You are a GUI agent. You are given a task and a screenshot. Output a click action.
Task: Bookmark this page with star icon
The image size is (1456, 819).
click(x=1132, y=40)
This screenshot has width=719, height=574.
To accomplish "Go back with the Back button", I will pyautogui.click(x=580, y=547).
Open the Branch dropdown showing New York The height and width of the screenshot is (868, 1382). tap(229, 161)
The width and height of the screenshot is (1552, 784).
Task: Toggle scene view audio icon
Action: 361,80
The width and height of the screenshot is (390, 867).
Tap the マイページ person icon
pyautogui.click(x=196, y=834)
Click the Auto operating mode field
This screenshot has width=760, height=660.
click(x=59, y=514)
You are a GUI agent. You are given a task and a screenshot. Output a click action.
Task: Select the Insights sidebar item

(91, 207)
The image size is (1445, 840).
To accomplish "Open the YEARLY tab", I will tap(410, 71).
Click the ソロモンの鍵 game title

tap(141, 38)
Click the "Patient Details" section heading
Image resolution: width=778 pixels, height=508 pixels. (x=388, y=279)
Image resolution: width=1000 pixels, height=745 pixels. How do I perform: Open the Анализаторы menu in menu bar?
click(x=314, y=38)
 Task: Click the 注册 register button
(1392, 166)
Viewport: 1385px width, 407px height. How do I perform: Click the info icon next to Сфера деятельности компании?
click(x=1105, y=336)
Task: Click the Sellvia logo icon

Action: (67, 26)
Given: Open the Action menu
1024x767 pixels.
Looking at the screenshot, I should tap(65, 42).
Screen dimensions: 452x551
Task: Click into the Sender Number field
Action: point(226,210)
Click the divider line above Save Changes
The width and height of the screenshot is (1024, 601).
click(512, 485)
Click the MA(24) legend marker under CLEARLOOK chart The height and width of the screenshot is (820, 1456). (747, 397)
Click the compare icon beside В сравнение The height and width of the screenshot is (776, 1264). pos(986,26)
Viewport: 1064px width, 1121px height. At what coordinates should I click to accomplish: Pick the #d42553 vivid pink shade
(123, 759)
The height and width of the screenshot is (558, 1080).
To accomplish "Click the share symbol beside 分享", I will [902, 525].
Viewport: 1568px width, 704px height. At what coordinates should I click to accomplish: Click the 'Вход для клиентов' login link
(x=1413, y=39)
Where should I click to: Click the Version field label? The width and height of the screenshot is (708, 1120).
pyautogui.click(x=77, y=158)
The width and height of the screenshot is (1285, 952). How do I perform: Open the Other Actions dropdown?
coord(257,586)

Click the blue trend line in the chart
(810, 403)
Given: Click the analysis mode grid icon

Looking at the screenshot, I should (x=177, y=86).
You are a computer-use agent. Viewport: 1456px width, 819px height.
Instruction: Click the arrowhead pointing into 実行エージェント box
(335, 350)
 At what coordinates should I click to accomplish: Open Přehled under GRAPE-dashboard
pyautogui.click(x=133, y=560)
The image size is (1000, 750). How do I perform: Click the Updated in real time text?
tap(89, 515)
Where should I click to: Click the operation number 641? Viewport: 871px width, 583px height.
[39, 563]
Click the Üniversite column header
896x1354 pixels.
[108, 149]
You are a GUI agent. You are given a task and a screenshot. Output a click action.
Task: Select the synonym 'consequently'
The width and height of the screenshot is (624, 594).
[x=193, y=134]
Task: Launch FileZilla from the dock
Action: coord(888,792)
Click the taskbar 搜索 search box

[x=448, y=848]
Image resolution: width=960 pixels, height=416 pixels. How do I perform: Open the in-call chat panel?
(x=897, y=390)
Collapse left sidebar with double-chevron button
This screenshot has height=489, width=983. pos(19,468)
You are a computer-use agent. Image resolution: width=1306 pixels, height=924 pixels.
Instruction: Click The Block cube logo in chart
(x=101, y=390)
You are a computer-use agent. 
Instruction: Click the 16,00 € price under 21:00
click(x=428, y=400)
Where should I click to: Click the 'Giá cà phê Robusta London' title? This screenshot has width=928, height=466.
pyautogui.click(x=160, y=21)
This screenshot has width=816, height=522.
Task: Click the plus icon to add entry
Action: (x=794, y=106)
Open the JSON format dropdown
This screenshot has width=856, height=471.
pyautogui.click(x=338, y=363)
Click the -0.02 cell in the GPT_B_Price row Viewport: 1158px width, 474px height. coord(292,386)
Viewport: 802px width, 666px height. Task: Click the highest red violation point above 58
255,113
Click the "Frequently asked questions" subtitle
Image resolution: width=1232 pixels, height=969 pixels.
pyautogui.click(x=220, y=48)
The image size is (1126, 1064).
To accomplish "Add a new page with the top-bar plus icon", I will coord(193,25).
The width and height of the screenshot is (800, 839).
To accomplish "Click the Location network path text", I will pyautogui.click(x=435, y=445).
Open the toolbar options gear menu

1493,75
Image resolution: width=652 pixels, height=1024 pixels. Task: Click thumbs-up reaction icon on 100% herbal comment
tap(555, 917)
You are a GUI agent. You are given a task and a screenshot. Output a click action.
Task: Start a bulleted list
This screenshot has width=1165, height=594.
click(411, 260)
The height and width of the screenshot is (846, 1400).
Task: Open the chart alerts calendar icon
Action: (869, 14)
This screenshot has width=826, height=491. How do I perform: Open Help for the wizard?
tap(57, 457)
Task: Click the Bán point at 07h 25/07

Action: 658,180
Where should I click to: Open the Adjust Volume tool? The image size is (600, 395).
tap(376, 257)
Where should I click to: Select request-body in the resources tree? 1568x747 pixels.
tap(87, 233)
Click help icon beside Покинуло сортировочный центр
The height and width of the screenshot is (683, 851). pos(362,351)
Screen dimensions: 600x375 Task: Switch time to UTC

——

PROMPT ▸
Copy all of the data above word for word, line by line.

RESULT OF THE EXERCISE ▸
You are a GUI agent. You are given a task and a screenshot. Output a click action.
Task: Bookmark this page with star icon
The image size is (1456, 819).
click(x=1132, y=40)
This screenshot has width=719, height=574.
To accomplish "Go back with the Back button", I will pyautogui.click(x=580, y=547).
Open the Branch dropdown showing New York The height and width of the screenshot is (868, 1382). tap(229, 161)
The width and height of the screenshot is (1552, 784).
Task: Toggle scene view audio icon
Action: 361,80
The width and height of the screenshot is (390, 867).
Tap the マイページ person icon
pyautogui.click(x=196, y=834)
Click the Auto operating mode field
This screenshot has width=760, height=660.
click(x=59, y=514)
You are a GUI agent. You are given a task and a screenshot. Output a click action.
Task: Select the Insights sidebar item

(91, 207)
The image size is (1445, 840).
To accomplish "Open the YEARLY tab", I will tap(410, 71).
Click the ソロモンの鍵 game title

tap(141, 38)
Click the "Patient Details" section heading
Image resolution: width=778 pixels, height=508 pixels. (x=388, y=279)
Image resolution: width=1000 pixels, height=745 pixels. How do I perform: Open the Анализаторы menu in menu bar?
click(x=314, y=38)
 Task: Click the 注册 register button
(1392, 166)
Viewport: 1385px width, 407px height. How do I perform: Click the info icon next to Сфера деятельности компании?
click(x=1105, y=336)
Task: Click the Sellvia logo icon

Action: (67, 26)
Given: Open the Action menu
1024x767 pixels.
Looking at the screenshot, I should tap(65, 42).
Screen dimensions: 452x551
Task: Click into the Sender Number field
Action: point(226,210)
Click the divider line above Save Changes
The width and height of the screenshot is (1024, 601).
click(512, 485)
Click the MA(24) legend marker under CLEARLOOK chart The height and width of the screenshot is (820, 1456). (747, 397)
Click the compare icon beside В сравнение The height and width of the screenshot is (776, 1264). pos(986,26)
Viewport: 1064px width, 1121px height. At what coordinates should I click to accomplish: Pick the #d42553 vivid pink shade
(123, 759)
The height and width of the screenshot is (558, 1080).
To accomplish "Click the share symbol beside 分享", I will [902, 525].
Viewport: 1568px width, 704px height. At what coordinates should I click to accomplish: Click the 'Вход для клиентов' login link
(x=1413, y=39)
Where should I click to: Click the Version field label? The width and height of the screenshot is (708, 1120).
pyautogui.click(x=77, y=158)
The width and height of the screenshot is (1285, 952). How do I perform: Open the Other Actions dropdown?
coord(257,586)

Click the blue trend line in the chart
(810, 403)
Given: Click the analysis mode grid icon

Looking at the screenshot, I should (x=177, y=86).
You are a computer-use agent. Viewport: 1456px width, 819px height.
Instruction: Click the arrowhead pointing into 実行エージェント box
(335, 350)
 At what coordinates should I click to accomplish: Open Přehled under GRAPE-dashboard
pyautogui.click(x=133, y=560)
The image size is (1000, 750). How do I perform: Click the Updated in real time text?
tap(89, 515)
Where should I click to: Click the operation number 641? Viewport: 871px width, 583px height.
[39, 563]
Click the Üniversite column header
896x1354 pixels.
[108, 149]
You are a GUI agent. You are given a task and a screenshot. Output a click action.
Task: Select the synonym 'consequently'
The width and height of the screenshot is (624, 594).
[x=193, y=134]
Task: Launch FileZilla from the dock
Action: coord(888,792)
Click the taskbar 搜索 search box

[x=448, y=848]
Image resolution: width=960 pixels, height=416 pixels. How do I perform: Open the in-call chat panel?
(x=897, y=390)
Collapse left sidebar with double-chevron button
This screenshot has height=489, width=983. pos(19,468)
You are a computer-use agent. Image resolution: width=1306 pixels, height=924 pixels.
Instruction: Click The Block cube logo in chart
(x=101, y=390)
You are a computer-use agent. 
Instruction: Click the 16,00 € price under 21:00
click(x=428, y=400)
Where should I click to: Click the 'Giá cà phê Robusta London' title? This screenshot has width=928, height=466.
pyautogui.click(x=160, y=21)
This screenshot has width=816, height=522.
Task: Click the plus icon to add entry
Action: (x=794, y=106)
Open the JSON format dropdown
This screenshot has width=856, height=471.
pyautogui.click(x=338, y=363)
Click the -0.02 cell in the GPT_B_Price row Viewport: 1158px width, 474px height. coord(292,386)
Viewport: 802px width, 666px height. Task: Click the highest red violation point above 58
255,113
Click the "Frequently asked questions" subtitle
Image resolution: width=1232 pixels, height=969 pixels.
pyautogui.click(x=220, y=48)
The image size is (1126, 1064).
To accomplish "Add a new page with the top-bar plus icon", I will coord(193,25).
The width and height of the screenshot is (800, 839).
To accomplish "Click the Location network path text", I will pyautogui.click(x=435, y=445).
Open the toolbar options gear menu

1493,75
Image resolution: width=652 pixels, height=1024 pixels. Task: Click thumbs-up reaction icon on 100% herbal comment
tap(555, 917)
You are a GUI agent. You are given a task and a screenshot. Output a click action.
Task: Start a bulleted list
This screenshot has width=1165, height=594.
click(411, 260)
The height and width of the screenshot is (846, 1400).
Task: Open the chart alerts calendar icon
Action: (869, 14)
This screenshot has width=826, height=491. How do I perform: Open Help for the wizard?
tap(57, 457)
Task: Click the Bán point at 07h 25/07

Action: 658,180
Where should I click to: Open the Adjust Volume tool? The image size is (600, 395).
tap(376, 257)
Where should I click to: Select request-body in the resources tree? 1568x747 pixels.
tap(87, 233)
Click help icon beside Покинуло сортировочный центр
The height and width of the screenshot is (683, 851). pos(362,351)
Screen dimensions: 600x375 Task: Switch time to UTC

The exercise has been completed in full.